Favorite 2018 mysteries return with new stories

mysteries, favorites, 2018

There’s bound to be a great pleasure in playing catch-up with the recommended “best books” of the previous year. That’s even more true when a handful of those books are mysteries. The trade magazine, Library Journal,  recently named its 2018 favorites in the December issue, and we’ve compiled three of our favorites here. Happy reading!

Big City Private Investigator:  Broken Places introduces Cass Raines, an African-American Chicago police officer turned private detective. She launches an investigation into the death of a local priest, who served as her surrogate father, when she finds him dead in his church next to the body of a young gang member. Earlier, the priest had asked Raines to investigate vandalism at his church. Now, she suspects the worse. What follows is a lively, realistic story with a relentless detective following the trail wherever it takes her. This book is written by Tracy P. Clark, and the next book in the series is scheduled for a May 2019 release.

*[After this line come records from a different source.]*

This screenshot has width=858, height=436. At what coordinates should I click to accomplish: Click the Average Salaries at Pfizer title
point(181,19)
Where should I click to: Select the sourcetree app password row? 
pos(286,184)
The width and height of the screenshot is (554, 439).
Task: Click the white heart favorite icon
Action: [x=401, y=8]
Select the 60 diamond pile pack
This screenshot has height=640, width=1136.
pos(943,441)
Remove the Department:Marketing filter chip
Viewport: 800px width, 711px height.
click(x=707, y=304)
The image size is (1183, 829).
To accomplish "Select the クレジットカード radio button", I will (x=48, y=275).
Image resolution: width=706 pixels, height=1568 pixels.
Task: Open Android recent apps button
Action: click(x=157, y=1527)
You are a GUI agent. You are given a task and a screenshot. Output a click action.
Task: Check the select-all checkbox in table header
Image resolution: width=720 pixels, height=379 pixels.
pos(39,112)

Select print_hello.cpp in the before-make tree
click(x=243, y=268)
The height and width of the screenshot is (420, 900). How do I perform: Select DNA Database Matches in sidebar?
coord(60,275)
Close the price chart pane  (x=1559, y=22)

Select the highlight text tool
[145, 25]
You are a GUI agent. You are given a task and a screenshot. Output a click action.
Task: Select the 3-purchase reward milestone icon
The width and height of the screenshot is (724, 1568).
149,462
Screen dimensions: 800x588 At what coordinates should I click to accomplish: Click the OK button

Amateur Sleuth in Early Twentieth Century: A Death of No Importance features maid Jane Prescott intruding into the murder investigation of a high-society playboy. Set in 1910 Manhattan, Prescott joins the Benchley family to work as its new maid. The playboy, Norrie Newsome, is dating the family’s youngest daughter, Charlotte. That is, before Prescott finds him dead in the family’s library. The crime is big news for the New York City press. With the murder at a Christmas Eve ball, and multiple murder suspects revealed, the crime offers the opportunity for a long series of news stories. However, Prescott tries to solve the case before her employer continues to sink amid the scandal and gets help from one resourceful reporter. This is the first adult fiction novel by Mariah Fredericks, who had previously written young adult novels. The next book in the series is scheduled for an April 2019 release.

Depression-Era Mystery: Death of a Rainmaker takes place in Vermillion, Okla., during the Dust Bowl of the 1930s, when much of the Plains suffered from an extreme, prolonged dry spell. No rain has fallen in Jackson County for 240 days. Though, luck may come with a stranger visiting town with the promise to make the skies rain…for a price. His attempts are fruitless, of course, and after a tremendous dust storm, the man is found in dead in an alley. The town’s sheriff, Temple Jennings, investigates with his deputy and they arrest a suspect who winds up with an unusual champion for his innocence -- Jennings' wife, Etha. This book is written by Laurie Loewenstein, who’s writing the novel's sequel set four months later with a new murder occurring days after a train wreck in the Oklahoma town.   

You’ll have to wait until 2020 for this sequel, though.